While Wall Street is divided on the company's near-term performance, with some analysts anticipating a potential disconnect between optimism and reality, the long-term outlook for Qualcomm appears increasingly promising. The key lies in the company's ability to leverage its expertise in mobile processors and adapt to the evolving technological landscape, where AI is poised to play a transformative role.
Qualcomm's stock has already seen a strong start to 2024, with a 21% year-to-date gain and a 44% increase over the past year. This performance reflects the market's optimism about the company's ability to capitalize on the increasing demand for advanced chipsets and the potential boost from AI.

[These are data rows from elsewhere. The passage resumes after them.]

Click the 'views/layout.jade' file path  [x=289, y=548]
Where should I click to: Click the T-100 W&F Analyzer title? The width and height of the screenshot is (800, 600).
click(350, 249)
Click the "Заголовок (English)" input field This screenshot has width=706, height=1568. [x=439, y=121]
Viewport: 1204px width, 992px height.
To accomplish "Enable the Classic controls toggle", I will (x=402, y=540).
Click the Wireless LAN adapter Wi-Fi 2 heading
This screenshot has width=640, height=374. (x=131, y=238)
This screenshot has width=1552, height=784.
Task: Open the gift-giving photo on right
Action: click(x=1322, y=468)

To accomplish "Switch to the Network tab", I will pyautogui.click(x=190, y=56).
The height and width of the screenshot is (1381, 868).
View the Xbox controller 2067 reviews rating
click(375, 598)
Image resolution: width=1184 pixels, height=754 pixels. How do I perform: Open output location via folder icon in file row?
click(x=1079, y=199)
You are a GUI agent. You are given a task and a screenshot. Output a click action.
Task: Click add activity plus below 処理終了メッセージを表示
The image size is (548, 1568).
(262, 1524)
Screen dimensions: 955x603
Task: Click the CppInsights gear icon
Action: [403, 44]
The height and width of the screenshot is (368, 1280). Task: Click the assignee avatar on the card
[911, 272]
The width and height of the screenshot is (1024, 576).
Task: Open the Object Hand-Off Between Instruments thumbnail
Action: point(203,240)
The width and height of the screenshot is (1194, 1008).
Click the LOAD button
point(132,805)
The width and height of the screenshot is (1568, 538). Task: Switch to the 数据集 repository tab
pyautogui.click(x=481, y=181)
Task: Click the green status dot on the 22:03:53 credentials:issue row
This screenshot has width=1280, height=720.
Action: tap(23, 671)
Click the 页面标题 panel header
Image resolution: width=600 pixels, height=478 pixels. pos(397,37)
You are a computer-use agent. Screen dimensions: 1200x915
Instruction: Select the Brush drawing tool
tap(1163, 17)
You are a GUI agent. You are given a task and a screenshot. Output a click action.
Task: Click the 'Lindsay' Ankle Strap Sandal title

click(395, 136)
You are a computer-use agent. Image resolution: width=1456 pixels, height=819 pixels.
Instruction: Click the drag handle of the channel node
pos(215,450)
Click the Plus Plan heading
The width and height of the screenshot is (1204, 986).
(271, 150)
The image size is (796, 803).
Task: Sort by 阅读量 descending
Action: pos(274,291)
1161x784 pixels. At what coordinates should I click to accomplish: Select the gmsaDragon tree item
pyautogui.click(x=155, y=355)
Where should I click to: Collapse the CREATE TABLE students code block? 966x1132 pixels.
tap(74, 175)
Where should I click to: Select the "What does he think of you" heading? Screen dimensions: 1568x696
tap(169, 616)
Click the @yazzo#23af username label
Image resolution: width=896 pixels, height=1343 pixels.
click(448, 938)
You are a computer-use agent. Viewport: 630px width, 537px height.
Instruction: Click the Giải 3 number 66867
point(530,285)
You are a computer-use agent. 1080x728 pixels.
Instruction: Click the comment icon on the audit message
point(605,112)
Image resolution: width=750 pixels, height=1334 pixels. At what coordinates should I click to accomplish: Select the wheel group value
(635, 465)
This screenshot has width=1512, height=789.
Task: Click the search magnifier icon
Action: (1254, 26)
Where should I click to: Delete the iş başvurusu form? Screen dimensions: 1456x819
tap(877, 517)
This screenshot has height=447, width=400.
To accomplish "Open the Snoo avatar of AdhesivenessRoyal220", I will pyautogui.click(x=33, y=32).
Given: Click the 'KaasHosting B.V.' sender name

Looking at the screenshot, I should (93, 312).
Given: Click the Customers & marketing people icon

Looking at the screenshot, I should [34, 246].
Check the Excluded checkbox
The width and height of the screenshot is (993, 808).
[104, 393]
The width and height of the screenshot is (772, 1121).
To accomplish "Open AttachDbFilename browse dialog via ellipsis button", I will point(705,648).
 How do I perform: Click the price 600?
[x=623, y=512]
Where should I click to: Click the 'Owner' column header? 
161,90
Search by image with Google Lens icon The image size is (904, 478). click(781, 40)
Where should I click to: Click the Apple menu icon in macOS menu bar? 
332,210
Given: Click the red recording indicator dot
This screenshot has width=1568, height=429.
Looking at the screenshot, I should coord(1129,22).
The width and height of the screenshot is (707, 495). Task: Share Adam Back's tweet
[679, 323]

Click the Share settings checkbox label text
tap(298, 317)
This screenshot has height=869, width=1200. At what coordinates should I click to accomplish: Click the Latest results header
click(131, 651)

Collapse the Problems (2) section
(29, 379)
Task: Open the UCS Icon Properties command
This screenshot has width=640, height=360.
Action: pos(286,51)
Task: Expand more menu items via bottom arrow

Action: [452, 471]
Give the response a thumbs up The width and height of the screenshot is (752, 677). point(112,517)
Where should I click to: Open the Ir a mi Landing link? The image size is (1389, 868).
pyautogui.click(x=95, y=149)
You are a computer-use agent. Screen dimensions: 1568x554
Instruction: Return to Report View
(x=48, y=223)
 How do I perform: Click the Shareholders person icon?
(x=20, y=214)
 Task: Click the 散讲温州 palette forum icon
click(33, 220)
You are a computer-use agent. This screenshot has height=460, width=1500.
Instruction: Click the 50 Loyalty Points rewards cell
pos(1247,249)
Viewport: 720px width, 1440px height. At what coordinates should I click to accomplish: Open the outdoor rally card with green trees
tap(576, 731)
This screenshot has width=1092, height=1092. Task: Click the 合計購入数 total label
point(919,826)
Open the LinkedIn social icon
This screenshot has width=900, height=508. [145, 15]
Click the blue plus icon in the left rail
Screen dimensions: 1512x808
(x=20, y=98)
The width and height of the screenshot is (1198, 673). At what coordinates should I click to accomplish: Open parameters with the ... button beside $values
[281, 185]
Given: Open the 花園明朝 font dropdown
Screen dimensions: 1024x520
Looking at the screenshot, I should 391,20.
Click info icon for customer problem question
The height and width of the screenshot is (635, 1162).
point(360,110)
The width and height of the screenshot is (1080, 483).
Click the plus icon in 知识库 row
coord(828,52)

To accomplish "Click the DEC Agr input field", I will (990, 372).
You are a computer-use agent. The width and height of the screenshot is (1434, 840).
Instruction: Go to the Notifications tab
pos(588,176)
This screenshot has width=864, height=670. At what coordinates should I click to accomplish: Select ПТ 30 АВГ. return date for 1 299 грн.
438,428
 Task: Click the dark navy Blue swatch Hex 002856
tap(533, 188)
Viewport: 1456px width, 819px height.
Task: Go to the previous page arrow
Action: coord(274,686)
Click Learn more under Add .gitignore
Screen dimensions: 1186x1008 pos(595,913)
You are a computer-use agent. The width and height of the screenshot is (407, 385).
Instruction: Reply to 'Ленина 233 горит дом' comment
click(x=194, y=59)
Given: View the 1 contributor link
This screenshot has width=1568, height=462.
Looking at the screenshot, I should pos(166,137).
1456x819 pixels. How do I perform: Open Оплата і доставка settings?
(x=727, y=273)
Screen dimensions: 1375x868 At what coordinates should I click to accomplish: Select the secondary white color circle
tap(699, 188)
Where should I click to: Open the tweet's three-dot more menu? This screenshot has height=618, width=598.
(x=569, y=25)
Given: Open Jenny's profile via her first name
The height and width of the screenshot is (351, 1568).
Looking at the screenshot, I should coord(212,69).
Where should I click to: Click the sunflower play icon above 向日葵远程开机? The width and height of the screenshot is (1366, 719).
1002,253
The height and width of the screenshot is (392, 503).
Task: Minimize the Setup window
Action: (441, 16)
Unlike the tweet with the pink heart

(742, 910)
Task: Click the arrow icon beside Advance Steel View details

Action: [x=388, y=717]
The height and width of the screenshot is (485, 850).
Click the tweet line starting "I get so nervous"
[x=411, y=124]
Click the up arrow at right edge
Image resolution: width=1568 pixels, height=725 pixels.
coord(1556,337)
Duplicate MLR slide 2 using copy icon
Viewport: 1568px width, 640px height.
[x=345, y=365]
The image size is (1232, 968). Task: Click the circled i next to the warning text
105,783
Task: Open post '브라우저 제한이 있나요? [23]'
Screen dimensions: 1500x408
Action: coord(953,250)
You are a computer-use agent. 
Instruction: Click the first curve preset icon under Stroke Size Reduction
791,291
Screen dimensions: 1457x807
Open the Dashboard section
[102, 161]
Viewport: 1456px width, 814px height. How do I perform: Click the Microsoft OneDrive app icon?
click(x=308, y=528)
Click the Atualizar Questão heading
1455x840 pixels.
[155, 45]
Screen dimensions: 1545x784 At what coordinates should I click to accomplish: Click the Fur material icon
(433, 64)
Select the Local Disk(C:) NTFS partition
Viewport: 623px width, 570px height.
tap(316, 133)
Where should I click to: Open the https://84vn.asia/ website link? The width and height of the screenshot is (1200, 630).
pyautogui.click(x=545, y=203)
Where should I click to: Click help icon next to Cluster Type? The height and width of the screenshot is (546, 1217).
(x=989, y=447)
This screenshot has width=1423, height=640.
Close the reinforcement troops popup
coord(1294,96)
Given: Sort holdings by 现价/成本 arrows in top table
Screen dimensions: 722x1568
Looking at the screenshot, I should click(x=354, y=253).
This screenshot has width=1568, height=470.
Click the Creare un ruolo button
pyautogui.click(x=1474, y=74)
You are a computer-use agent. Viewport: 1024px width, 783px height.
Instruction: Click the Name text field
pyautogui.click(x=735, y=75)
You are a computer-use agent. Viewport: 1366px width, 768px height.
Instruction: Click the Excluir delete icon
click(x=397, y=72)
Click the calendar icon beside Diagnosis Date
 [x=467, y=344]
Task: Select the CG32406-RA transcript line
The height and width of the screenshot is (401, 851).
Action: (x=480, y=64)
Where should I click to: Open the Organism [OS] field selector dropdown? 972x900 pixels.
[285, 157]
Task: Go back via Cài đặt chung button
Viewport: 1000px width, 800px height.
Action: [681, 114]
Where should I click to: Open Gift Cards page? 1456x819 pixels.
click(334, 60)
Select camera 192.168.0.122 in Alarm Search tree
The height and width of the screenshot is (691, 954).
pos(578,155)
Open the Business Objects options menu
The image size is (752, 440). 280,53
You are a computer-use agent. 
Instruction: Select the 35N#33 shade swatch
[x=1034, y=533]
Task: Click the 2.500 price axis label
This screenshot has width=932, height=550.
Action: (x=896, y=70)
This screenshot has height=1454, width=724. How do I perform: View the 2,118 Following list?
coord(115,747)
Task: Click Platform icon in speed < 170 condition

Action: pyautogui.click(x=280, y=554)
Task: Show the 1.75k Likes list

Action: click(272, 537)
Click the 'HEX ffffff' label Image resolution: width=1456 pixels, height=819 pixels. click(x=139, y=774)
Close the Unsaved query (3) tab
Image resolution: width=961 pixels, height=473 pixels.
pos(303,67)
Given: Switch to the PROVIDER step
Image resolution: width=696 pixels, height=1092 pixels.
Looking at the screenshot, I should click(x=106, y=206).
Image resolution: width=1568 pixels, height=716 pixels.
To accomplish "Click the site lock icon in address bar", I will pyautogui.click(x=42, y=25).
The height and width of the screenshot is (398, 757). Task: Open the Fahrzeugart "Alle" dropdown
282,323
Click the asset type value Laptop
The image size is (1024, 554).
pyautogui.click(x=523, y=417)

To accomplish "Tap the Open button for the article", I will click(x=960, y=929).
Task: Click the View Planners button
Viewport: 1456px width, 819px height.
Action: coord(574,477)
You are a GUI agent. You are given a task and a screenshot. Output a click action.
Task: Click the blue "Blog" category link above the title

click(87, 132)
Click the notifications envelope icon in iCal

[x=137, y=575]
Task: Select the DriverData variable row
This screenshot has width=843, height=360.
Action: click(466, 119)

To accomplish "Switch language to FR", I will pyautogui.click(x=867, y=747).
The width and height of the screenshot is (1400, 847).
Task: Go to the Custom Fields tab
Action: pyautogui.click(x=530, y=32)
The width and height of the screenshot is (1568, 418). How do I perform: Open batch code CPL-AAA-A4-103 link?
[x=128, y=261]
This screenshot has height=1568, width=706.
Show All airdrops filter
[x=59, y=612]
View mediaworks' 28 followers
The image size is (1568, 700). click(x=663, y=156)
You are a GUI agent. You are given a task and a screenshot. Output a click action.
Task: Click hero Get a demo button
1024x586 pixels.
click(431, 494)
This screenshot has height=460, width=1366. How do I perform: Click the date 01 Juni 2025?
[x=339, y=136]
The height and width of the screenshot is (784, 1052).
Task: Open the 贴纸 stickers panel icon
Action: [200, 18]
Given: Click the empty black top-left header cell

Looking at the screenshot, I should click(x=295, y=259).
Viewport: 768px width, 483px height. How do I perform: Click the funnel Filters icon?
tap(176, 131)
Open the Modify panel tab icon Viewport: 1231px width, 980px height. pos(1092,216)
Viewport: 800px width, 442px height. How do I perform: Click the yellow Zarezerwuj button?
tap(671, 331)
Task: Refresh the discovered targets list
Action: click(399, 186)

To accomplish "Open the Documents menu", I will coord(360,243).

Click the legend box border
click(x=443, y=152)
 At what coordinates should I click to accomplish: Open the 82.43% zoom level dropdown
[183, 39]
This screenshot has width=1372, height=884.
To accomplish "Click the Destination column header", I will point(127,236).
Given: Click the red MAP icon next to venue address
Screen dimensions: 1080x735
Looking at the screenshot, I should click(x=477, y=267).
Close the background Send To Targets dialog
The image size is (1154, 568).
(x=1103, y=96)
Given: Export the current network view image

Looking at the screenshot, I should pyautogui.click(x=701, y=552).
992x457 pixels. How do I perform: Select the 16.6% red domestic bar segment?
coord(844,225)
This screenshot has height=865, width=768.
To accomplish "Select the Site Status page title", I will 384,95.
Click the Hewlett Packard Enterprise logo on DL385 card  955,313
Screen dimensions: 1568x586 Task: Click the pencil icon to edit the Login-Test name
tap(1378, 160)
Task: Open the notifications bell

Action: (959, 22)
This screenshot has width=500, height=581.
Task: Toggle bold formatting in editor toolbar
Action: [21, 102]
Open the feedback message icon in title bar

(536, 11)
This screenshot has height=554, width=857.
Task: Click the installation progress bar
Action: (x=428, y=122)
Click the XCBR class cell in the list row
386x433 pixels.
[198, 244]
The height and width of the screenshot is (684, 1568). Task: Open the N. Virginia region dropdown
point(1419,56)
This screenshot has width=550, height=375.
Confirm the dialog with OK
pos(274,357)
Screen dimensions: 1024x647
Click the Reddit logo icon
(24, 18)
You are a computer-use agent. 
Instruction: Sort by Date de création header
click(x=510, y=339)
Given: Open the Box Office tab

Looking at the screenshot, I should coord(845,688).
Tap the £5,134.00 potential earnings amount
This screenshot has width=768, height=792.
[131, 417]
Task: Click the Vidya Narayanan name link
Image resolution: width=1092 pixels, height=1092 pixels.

Bernstein, a leading research firm, believes Qualcomm could see an 18% upside from current levels, highlighting the company's potential as a primary beneficiary of the growing focus on running AI on edge devices rather than in the cloud. As today's computing architectures evolve to include not only CPUs and GPUs but also specialized neural processing units (NPUs) for AI, Qualcomm is well-positioned to meet the rising demand.
"While generative artificial intelligence has been the main topic of conversation for more than a year, the potential of artificial intelligence in edge devices is now gaining momentum as both companies and investors begin to think about how these technologies might eventually reach the masses," the Bernstein analysts wrote.
In addition to the AI-driven opportunities in the smartphone market, Qualcomm is also making inroads into the personal computer (PC) segment with its Snapdragon X Elite chips. These ARM-based processors are designed to offer performance that matches and even surpasses the advanced chips from industry giants Intel and AMD.
While the exact scale of the demand for ARM-based PCs is yet to be determined, analysts estimate that Qualcomm could potentially add several billion dollars to its annual revenues and up to a dollar to its earnings per share if it can successfully capture a meaningful share of this emerging market.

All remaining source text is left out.